The dangers surrounding colorblindness in relation to racial discourse in the United States includes blanketing the fragmented experiences of minorities into one non-messy package. This is problematic because in similar fashion to the development of African American culture, black identity is not linear in its development. It often uses race to parlay and intersect with other occurrences that may shape and mold an understanding of experiences that are not part of one’s daily routine. While the push for multiculturalism should be applauded, it becomes problematic when racially charged moments that are often pillars of American identity are dismissed and invalidated from the very discourse which produced them.
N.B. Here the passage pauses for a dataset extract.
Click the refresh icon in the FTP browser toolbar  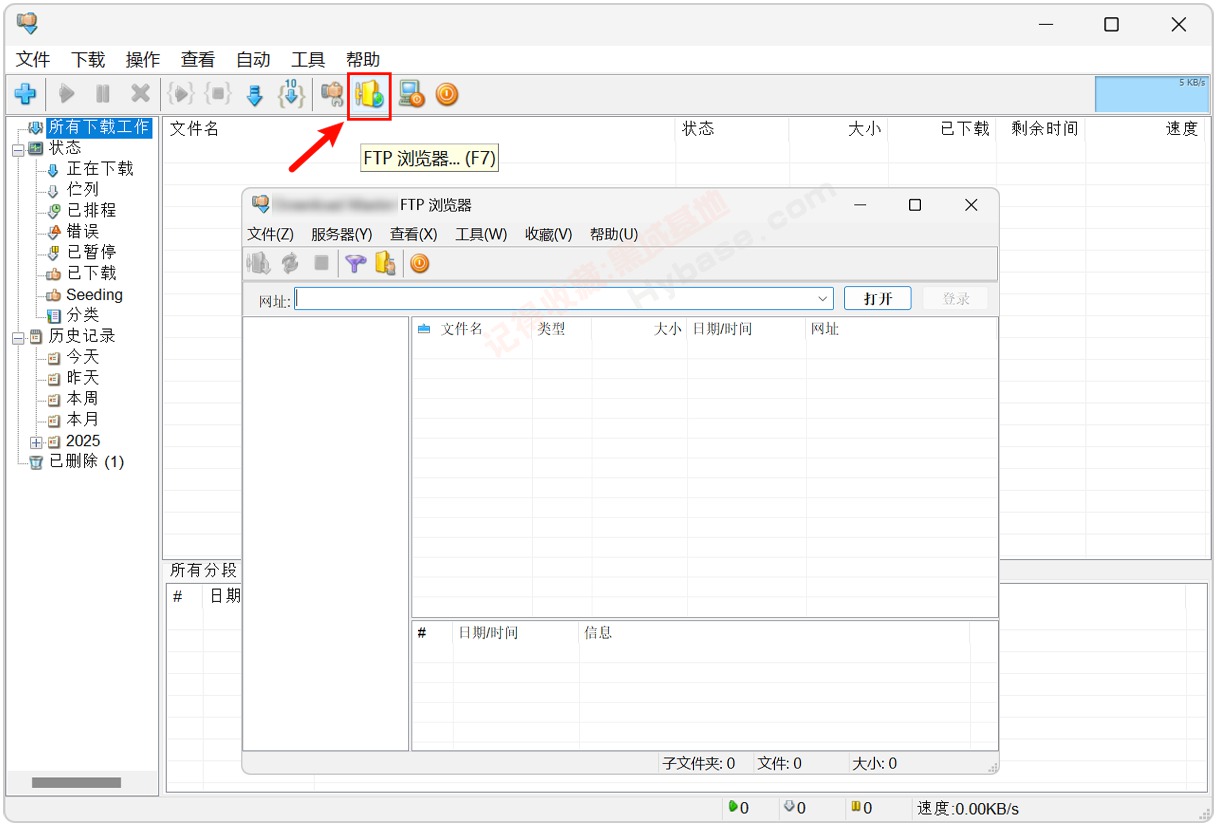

Why is there a push to erase “otherness” but not normative standards of whiteness? Toni Morrison points out how blackness is viewed in terms of white stability. It is the fulcrum to Eurocentric existence. Whether advertently or inadvertently, the push for a monoracial American existence reinvests in other standards of division like gender which reaffirm spaces of visibility and invisibility. How do these varying degrees of perception reflect in our understanding of identity construction and, to an extent, racial privilege in a postracial society?
Regina N. Bradley is a doctoral student in African American Literature and Culture at Florida State University. She earned her MA in African American Studies from Indiana University Bloomington. Currently, her research interests include performance and gender identity, popular black culture, late 20th and 21st century black literature, and Hip Hop.
Ms Bradley blogs at Red Clay Scholar.